Parashat Vayeshev
Genesis 37:1-40:23
Parenting is never easy, but one cardinal rule of parenting is to not play favorites. Favoritism leads to a sense of entitlement on behalf of the favored and resentment on behalf of the unfavored. The parent, too, suffers in the long term as the unfavored children bear a grudge and distance themselves from the parent who didn’t love them fully. While it is tempting to tip the scale of affection toward one child for many reasons, parents must avoid going there lest they sew the seeds of ill will for years to come. Don’t believe me? Ask our patriarch Jacob.
Jacob fell into the trap. Jacob is the father who “loved Joseph best of all” and gifted Joseph with an ornamented tunic, the “amazing technicolor dreamcoat” made famous by Andrew Lloyed Webber. Both father and son paid a heavy price because of Jacob failed to show his other eleven sons the same affection he showed to Joseph. Joseph becomes full of himself, flaunting his dreams of triumph to his brothers adorned in his beautiful coat. As a result, his brothers conspired to kill him, but instead sell him into slavery, and then they dip Joseph’s coat in the blood of a slaughtered goat and have their father believe that Joseph was devoured by wild beasts. Imagine the pain they caused Jacob until the truth comes out years later.
Why did Jacob make the mistake of lavishing Joseph with such affection before his siblings? Rashi, the preeminent medieval commentator suggests two reasons. The first is actually found in the Torah itself: Joseph was “the child of his old age.” Moreover, Joseph was the son of Rachel, the favored wife, and was born to Rachel after years of being unable to conceive. Interestingly, Joseph was not the youngest of the sons; Benjamin was. Perhaps it is for this reason that Rashi goes on to offer a second reason why Joseph was the favorite one: Joseph reminded Jacob of himself. He looked like Jacob in his “spiritual essence” (The Stone Edition ArtScroll Chumash), if not in physical appearance as well. Joseph was special in many ways, and Jacob couldn’t restrain himself from revealing his preference for this son over all the others.
I am taken with the idea that Joseph “looked” like Jacob because earlier in Genesis (1:27) we read that “God made the human in God’s image. In the image of God, God created the human, male and female God created them.” When we read that God created humankind in God’s own image, we are to acknowledge that God’s image is both infinitely varied and without form. We are also to imagine that God shows abundant love to all human beings. God doesn’t play favorites, even though all of humanity is made in God’s image. Maybe we are all God’s favorites because we all resemble God. Perhaps it was inevitable that Jacob would love the one who resembled him the most. Unfortunately, Jacob had other children who didn’t resemble him as much and they weren’t loved as Joseph was.

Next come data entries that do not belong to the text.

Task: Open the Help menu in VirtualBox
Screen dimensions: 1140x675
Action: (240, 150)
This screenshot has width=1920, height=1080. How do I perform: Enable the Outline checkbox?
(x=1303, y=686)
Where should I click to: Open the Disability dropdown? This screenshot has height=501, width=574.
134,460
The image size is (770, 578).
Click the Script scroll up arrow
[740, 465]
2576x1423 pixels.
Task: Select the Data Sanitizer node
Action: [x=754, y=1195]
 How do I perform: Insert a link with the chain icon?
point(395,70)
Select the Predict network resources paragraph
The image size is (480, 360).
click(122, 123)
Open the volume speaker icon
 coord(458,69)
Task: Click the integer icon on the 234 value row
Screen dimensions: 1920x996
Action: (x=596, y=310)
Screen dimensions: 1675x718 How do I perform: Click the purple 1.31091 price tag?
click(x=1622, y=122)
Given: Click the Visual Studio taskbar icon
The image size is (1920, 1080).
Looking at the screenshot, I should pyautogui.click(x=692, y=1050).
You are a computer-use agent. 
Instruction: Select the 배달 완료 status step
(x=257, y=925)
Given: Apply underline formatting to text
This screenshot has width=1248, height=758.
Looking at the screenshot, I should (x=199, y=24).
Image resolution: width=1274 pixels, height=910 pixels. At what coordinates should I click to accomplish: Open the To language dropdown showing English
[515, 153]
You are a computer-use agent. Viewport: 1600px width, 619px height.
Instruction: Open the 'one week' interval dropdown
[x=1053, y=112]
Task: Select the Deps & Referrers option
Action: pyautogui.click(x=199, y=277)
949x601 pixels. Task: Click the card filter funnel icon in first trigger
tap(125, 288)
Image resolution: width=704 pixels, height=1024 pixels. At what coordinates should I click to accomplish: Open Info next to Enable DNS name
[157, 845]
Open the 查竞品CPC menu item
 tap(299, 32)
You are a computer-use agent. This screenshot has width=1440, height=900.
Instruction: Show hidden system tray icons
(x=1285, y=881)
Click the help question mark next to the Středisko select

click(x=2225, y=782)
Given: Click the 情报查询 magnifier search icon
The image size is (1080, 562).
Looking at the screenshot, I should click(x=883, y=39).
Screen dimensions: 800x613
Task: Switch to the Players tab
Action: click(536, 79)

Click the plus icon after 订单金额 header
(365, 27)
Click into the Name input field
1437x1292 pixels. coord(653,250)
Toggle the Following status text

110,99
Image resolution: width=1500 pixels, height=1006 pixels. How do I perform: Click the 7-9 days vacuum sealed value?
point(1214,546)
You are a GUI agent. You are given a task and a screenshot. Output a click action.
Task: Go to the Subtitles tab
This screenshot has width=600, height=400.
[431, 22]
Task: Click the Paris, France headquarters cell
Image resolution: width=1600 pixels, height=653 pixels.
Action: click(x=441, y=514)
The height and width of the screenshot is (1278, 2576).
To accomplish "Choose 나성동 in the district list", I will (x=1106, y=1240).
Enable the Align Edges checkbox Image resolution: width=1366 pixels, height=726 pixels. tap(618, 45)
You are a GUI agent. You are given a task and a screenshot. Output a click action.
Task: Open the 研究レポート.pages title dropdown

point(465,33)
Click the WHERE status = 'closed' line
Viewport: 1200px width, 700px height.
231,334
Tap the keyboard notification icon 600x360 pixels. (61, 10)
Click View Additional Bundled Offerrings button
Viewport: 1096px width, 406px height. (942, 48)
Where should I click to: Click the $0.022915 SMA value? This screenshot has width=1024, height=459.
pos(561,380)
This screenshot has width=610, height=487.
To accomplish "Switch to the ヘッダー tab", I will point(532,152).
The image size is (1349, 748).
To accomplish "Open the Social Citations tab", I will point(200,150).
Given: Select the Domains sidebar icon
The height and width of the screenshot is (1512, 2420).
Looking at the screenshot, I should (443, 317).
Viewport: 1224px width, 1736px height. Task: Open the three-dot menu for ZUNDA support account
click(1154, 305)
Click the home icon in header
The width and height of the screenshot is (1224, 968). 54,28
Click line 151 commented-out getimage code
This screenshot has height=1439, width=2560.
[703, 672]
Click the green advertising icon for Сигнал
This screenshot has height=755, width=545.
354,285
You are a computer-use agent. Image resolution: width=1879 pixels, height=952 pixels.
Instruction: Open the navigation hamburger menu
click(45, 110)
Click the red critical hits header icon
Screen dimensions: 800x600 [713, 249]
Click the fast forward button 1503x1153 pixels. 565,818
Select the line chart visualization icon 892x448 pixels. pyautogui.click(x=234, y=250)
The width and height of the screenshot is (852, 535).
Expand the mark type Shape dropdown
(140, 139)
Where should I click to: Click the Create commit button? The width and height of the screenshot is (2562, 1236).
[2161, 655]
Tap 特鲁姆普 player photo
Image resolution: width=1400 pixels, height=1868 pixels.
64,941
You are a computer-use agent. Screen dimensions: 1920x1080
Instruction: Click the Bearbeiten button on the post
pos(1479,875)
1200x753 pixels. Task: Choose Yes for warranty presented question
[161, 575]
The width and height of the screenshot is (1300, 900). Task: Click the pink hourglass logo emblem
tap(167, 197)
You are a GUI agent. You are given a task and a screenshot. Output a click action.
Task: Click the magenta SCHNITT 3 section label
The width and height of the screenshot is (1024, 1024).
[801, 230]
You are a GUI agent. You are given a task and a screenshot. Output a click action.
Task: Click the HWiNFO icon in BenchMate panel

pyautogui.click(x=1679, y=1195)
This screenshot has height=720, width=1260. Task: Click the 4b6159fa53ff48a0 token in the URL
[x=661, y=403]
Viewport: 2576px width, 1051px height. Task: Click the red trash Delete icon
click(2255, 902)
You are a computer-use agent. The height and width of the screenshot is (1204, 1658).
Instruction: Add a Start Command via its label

What if Jacob could have loved all his children as God loves all God’s children? What if Jacob could have seen sparks of himself in all the children, or even elements of his being that never came to the fore, potentiality that laid hidden? When it comes to loving all our children equally, that may be the key: love as God loves and when we can’t see our image in our children search to find ways in which our children resemble pieces of us that never saw daylight.
On this Shabbat, as we begin to read the story of Joseph, let us be mindful of how we love all our fellow beings and strive to love in a Godly way, without playing favorites.